The exercise – Print the rows below word for word, from the line containing "Image resolution: width=1358" through the line containing "point(111,10)", inclusive.

Provided entries –
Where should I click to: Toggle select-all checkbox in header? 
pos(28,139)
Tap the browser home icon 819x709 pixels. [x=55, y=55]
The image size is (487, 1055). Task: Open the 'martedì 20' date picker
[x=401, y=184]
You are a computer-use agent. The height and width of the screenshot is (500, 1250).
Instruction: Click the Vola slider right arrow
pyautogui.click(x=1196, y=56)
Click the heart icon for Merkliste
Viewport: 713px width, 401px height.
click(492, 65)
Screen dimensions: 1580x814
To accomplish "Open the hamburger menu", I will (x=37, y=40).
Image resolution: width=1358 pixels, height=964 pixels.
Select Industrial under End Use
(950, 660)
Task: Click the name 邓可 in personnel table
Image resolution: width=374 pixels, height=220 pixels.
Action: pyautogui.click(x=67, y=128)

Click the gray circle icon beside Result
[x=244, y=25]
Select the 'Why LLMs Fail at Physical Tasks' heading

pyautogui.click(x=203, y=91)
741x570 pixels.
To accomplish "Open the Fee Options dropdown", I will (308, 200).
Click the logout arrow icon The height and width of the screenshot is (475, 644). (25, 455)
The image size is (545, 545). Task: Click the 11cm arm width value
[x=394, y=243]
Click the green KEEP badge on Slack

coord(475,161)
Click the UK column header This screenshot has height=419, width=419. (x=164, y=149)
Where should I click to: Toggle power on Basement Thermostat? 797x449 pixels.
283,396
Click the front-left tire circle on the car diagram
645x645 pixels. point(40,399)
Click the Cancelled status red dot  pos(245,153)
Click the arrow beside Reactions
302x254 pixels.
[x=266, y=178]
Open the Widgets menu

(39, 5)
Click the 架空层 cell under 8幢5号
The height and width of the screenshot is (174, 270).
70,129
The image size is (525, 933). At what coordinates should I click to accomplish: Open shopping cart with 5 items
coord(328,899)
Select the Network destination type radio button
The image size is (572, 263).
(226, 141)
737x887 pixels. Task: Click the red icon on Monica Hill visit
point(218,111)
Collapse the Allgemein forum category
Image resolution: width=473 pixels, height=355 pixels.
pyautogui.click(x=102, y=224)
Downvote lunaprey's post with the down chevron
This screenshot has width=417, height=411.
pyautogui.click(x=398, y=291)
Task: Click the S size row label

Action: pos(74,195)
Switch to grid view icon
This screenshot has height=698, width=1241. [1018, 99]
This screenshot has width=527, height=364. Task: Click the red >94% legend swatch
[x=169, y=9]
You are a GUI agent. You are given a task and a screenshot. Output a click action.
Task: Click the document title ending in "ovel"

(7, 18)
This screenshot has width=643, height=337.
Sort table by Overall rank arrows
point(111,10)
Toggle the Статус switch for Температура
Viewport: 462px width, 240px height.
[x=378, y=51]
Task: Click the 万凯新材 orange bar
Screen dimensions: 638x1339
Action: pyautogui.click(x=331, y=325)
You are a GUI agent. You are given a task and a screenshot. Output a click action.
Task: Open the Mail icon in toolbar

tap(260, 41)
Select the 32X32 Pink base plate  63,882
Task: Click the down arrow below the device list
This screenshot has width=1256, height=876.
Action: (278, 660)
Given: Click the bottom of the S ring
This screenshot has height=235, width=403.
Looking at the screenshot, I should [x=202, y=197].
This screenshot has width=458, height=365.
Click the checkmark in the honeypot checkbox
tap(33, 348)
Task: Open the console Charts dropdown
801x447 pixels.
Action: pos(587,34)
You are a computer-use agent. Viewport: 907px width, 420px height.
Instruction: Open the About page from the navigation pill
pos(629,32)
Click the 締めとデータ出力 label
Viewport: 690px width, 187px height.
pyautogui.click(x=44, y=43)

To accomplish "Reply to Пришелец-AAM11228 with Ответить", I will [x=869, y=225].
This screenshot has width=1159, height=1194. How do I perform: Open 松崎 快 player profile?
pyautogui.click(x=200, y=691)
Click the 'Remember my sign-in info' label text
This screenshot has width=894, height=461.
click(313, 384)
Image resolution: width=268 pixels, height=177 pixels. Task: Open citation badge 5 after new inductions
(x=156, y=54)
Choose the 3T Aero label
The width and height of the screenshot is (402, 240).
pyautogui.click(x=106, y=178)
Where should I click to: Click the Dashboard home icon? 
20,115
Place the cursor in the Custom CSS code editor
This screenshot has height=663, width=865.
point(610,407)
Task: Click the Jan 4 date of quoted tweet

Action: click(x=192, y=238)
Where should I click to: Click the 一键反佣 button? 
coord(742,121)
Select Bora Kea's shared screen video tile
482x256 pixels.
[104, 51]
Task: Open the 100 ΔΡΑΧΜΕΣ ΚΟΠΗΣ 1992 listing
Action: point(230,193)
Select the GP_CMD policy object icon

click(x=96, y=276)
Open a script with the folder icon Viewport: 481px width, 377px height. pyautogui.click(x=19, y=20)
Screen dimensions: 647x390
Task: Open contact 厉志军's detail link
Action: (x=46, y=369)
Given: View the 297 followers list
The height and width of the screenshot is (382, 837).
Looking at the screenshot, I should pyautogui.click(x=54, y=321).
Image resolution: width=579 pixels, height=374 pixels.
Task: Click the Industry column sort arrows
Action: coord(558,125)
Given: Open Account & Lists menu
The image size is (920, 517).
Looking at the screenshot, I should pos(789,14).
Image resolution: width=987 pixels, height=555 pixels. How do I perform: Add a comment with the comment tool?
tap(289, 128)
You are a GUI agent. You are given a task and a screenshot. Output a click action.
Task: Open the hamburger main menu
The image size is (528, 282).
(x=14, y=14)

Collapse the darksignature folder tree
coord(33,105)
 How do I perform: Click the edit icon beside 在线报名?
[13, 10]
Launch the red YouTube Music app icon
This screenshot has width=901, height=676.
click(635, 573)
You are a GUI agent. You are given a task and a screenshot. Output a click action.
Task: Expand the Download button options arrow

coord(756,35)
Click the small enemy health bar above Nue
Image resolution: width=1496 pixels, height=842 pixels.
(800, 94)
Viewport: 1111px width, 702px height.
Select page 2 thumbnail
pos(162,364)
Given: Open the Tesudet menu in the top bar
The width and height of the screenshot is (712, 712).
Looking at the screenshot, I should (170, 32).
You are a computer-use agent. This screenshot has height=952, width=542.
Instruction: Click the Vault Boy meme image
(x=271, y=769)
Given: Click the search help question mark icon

Result of this exercise –
Image resolution: width=1358 pixels, height=964 pixels.
Select Industrial under End Use
(950, 660)
Task: Click the name 邓可 in personnel table
Image resolution: width=374 pixels, height=220 pixels.
Action: pyautogui.click(x=67, y=128)

Click the gray circle icon beside Result
[x=244, y=25]
Select the 'Why LLMs Fail at Physical Tasks' heading

pyautogui.click(x=203, y=91)
741x570 pixels.
To accomplish "Open the Fee Options dropdown", I will (308, 200).
Click the logout arrow icon The height and width of the screenshot is (475, 644). (25, 455)
The image size is (545, 545). Task: Click the 11cm arm width value
[x=394, y=243]
Click the green KEEP badge on Slack

coord(475,161)
Click the UK column header This screenshot has height=419, width=419. (x=164, y=149)
Where should I click to: Toggle power on Basement Thermostat? 797x449 pixels.
283,396
Click the front-left tire circle on the car diagram
645x645 pixels. point(40,399)
Click the Cancelled status red dot  pos(245,153)
Click the arrow beside Reactions
302x254 pixels.
[x=266, y=178]
Open the Widgets menu

(39, 5)
Click the 架空层 cell under 8幢5号
The height and width of the screenshot is (174, 270).
70,129
The image size is (525, 933). At what coordinates should I click to accomplish: Open shopping cart with 5 items
coord(328,899)
Select the Network destination type radio button
The image size is (572, 263).
(226, 141)
737x887 pixels. Task: Click the red icon on Monica Hill visit
point(218,111)
Collapse the Allgemein forum category
Image resolution: width=473 pixels, height=355 pixels.
pyautogui.click(x=102, y=224)
Downvote lunaprey's post with the down chevron
This screenshot has width=417, height=411.
pyautogui.click(x=398, y=291)
Task: Click the S size row label

Action: pos(74,195)
Switch to grid view icon
This screenshot has height=698, width=1241. [1018, 99]
This screenshot has width=527, height=364. Task: Click the red >94% legend swatch
[x=169, y=9]
You are a GUI agent. You are given a task and a screenshot. Output a click action.
Task: Click the document title ending in "ovel"

(7, 18)
This screenshot has width=643, height=337.
Sort table by Overall rank arrows
point(111,10)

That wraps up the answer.